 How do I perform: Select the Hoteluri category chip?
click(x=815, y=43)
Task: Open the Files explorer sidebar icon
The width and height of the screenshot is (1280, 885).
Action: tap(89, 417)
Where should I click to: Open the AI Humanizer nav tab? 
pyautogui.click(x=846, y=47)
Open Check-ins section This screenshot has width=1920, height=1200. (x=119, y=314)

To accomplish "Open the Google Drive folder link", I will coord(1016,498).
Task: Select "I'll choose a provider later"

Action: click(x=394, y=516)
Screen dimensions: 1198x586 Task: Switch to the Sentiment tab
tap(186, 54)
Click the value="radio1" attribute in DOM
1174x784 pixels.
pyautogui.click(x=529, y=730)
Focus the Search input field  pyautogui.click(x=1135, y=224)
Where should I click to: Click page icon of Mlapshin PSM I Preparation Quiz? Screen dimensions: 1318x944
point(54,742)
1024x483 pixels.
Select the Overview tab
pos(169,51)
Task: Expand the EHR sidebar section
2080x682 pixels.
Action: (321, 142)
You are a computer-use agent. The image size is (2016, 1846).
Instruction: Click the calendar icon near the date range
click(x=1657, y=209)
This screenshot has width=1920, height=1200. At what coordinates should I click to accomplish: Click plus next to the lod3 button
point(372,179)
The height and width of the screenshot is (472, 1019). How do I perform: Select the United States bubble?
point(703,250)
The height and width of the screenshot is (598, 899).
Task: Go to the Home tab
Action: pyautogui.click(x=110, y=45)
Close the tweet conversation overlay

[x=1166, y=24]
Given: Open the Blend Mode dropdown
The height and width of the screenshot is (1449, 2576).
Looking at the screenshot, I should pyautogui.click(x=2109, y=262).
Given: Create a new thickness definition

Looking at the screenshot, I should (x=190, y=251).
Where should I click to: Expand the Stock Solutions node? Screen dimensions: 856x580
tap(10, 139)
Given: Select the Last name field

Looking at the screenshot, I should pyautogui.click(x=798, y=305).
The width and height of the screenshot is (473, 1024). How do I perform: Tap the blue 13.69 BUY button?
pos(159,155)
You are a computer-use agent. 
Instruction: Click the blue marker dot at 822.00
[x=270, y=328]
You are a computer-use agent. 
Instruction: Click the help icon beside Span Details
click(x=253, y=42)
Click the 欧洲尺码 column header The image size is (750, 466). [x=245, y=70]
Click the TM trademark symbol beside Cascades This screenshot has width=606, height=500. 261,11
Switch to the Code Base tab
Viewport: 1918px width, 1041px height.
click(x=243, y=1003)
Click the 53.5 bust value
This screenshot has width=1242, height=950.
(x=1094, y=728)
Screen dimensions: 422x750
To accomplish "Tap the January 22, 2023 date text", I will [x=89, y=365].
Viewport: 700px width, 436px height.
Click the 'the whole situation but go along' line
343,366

*WRITTEN INSTRUCTION*:
Convert the lines above into a Markdown table with the columns "Row" and "Line". Put each non-blank line in its own row and number the rows in order.

*SOLUTION*:
| Row | Line |
|---|---|
| 1 |  How do I perform: Select the Hoteluri category chip? |
| 2 | click(x=815, y=43) |
| 3 | Task: Open the Files explorer sidebar icon |
| 4 | The width and height of the screenshot is (1280, 885). |
| 5 | Action: tap(89, 417) |
| 6 | Where should I click to: Open the AI Humanizer nav tab?  |
| 7 | pyautogui.click(x=846, y=47) |
| 8 | Open Check-ins section This screenshot has width=1920, height=1200. (x=119, y=314) |
| 9 | To accomplish "Open the Google Drive folder link", I will coord(1016,498). |
| 10 | Task: Select "I'll choose a provider later" |
| 11 | Action: click(x=394, y=516) |
| 12 | Screen dimensions: 1198x586 Task: Switch to the Sentiment tab |
| 13 | tap(186, 54) |
| 14 | Click the value="radio1" attribute in DOM |
| 15 | 1174x784 pixels. |
| 16 | pyautogui.click(x=529, y=730) |
| 17 | Focus the Search input field  pyautogui.click(x=1135, y=224) |
| 18 | Where should I click to: Click page icon of Mlapshin PSM I Preparation Quiz? Screen dimensions: 1318x944 |
| 19 | point(54,742) |
| 20 | 1024x483 pixels. |
| 21 | Select the Overview tab |
| 22 | pos(169,51) |
| 23 | Task: Expand the EHR sidebar section |
| 24 | 2080x682 pixels. |
| 25 | Action: (321, 142) |
| 26 | You are a computer-use agent. The image size is (2016, 1846). |
| 27 | Instruction: Click the calendar icon near the date range |
| 28 | click(x=1657, y=209) |
| 29 | This screenshot has width=1920, height=1200. At what coordinates should I click to accomplish: Click plus next to the lod3 button |
| 30 | point(372,179) |
| 31 | The height and width of the screenshot is (472, 1019). How do I perform: Select the United States bubble? |
| 32 | point(703,250) |
| 33 | The height and width of the screenshot is (598, 899). |
| 34 | Task: Go to the Home tab |
| 35 | Action: pyautogui.click(x=110, y=45) |
| 36 | Close the tweet conversation overlay |
| 37 | [x=1166, y=24] |
| 38 | Given: Open the Blend Mode dropdown |
| 39 | The height and width of the screenshot is (1449, 2576). |
| 40 | Looking at the screenshot, I should pyautogui.click(x=2109, y=262). |
| 41 | Given: Create a new thickness definition |
| 42 | Looking at the screenshot, I should (x=190, y=251). |
| 43 | Where should I click to: Expand the Stock Solutions node? Screen dimensions: 856x580 |
| 44 | tap(10, 139) |
| 45 | Given: Select the Last name field |
| 46 | Looking at the screenshot, I should pyautogui.click(x=798, y=305). |
| 47 | The width and height of the screenshot is (473, 1024). How do I perform: Tap the blue 13.69 BUY button? |
| 48 | pos(159,155) |
| 49 | You are a computer-use agent.  |
| 50 | Instruction: Click the blue marker dot at 822.00 |
| 51 | [x=270, y=328] |
| 52 | You are a computer-use agent.  |
| 53 | Instruction: Click the help icon beside Span Details |
| 54 | click(x=253, y=42) |
| 55 | Click the 欧洲尺码 column header The image size is (750, 466). [x=245, y=70] |
| 56 | Click the TM trademark symbol beside Cascades This screenshot has width=606, height=500. 261,11 |
| 57 | Switch to the Code Base tab |
| 58 | Viewport: 1918px width, 1041px height. |
| 59 | click(x=243, y=1003) |
| 60 | Click the 53.5 bust value |
| 61 | This screenshot has width=1242, height=950. |
| 62 | (x=1094, y=728) |
| 63 | Screen dimensions: 422x750 |
| 64 | To accomplish "Tap the January 22, 2023 date text", I will [x=89, y=365]. |
| 65 | Viewport: 700px width, 436px height. |
| 66 | Click the 'the whole situation but go along' line |
| 67 | 343,366 |